Primary motivation for this feature is that last year's major update of macOS, to 10.15 "Catalina", broke BugSlabber. (The issue is that BugSlabber is a 32-bit application, and Catalina only allows 64-bit apps.)
Main limitations of the slabbing capability in Zerene Stacker are that there's no GUI yet to select DMap or to specify how or where the saved images are written. Those options are preset to be PMax, with 16-bit TIFF images saved inside the project, to the SavedImages folder. Contrary to appearances, changing the "Save in" setting that appears in the Batch Queue dialog will probably not change what the slabbing tasks actually do with their images. [Edited to add: these problems are fixed in the T2020-04-04-1104-beta, described below.]
To use the built-in slabbing, first proceed as usual to the point where you have loaded source files, aligned them, and saved a project.
Then instead of running Bugslabber and loading the script that it makes, do this:
- In the Zerene Stacker menu bar, click on Batch > Slabbing... to open the Slabbing panel of the Preferences dialog.
- In the Slabbing panel, adjust the slab size and overlap as required.
- Click OK to close the Preferences dialog. This results in silently constructing a bunch of batch tasks to create the slices.
- In the menu bar, click on Batch > Show Batch Dialog. You should see one batch of tasks, one task per slab.
- Run All Batches
- Be sure that there's a checkmark on Options > Preferences > Preprocessing > "Add files to existing project as already aligned".

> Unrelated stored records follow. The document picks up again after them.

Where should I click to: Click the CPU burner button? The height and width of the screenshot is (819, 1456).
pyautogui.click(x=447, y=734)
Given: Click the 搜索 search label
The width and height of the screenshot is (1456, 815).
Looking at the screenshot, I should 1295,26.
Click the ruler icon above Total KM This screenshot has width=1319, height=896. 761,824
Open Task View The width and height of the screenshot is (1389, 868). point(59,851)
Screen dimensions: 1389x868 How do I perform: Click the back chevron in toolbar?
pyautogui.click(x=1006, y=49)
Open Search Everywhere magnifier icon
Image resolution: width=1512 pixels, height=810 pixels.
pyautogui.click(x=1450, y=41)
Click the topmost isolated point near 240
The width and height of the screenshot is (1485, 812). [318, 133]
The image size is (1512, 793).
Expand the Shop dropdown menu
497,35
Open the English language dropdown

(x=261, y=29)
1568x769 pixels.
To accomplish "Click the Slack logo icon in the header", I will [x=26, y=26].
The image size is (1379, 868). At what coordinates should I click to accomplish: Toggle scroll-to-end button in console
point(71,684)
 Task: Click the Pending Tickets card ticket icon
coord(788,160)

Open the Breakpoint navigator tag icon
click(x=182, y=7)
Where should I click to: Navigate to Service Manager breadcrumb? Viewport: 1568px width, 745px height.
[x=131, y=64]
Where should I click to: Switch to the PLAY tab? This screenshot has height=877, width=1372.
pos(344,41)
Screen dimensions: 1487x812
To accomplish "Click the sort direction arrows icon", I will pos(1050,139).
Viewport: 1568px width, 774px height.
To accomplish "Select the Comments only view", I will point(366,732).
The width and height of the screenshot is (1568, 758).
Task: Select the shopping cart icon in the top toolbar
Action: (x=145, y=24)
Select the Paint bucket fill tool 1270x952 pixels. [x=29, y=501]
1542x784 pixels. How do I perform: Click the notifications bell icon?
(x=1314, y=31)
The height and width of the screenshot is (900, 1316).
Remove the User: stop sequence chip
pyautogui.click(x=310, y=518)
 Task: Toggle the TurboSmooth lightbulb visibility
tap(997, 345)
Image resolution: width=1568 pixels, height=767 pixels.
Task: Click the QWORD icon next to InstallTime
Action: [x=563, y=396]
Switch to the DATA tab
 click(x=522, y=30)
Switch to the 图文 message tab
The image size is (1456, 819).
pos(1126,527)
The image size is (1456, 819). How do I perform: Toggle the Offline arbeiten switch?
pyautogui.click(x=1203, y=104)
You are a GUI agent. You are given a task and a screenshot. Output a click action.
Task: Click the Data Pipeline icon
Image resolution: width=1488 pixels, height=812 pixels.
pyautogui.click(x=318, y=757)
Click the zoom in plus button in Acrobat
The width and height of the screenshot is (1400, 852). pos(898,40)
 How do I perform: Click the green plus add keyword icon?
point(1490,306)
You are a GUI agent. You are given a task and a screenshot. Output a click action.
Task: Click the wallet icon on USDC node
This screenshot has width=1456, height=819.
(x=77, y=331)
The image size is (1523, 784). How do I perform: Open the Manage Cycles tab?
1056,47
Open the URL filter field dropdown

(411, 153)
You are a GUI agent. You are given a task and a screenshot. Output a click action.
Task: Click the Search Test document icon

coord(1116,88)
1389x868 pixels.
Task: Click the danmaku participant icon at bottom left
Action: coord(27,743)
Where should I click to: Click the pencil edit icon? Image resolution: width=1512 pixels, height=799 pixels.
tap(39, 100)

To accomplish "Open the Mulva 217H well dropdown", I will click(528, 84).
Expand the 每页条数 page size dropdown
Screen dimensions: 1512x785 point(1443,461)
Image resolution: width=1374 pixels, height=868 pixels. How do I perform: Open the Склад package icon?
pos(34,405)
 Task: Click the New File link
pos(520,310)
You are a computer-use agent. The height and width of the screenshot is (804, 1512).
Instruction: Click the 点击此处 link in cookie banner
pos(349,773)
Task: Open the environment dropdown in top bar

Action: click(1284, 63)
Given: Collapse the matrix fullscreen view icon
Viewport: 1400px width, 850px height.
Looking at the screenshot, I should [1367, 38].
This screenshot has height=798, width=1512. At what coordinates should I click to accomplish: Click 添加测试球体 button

- Look into the SavedImages subfolder of the project.
- Select the slab outputs,.
- Drag those into the Zerene Stacker Input Files List.
Edited to add: I've just now noticed that the above workflow will not work correctly if you have selected any of Pre-rotation, Pre-cropping, or Pre-sizing, at Options > Preferences > Preprocessing. That's because the slab outputs will already have those transformations applied to them, and loading them as inputs will result in a mismatch between the original sources and the slab outputs. This same restriction has always applied, but I was not aware of it. I consider it to be a long-standing bug, to be fixed at some time in the future. But for the moment, the only way to handle slab outputs that have been generated with any of the Pre-transformations is to load them into a new project with those transformations turned off.
Feedback solicited, of course.
--Rik
[Edit: March 30, 2020, 8 PM my time, to document problems.]
[Edit: April 4, 2020, 3:30 PM my time, to provide more realistic title per new beta described below.]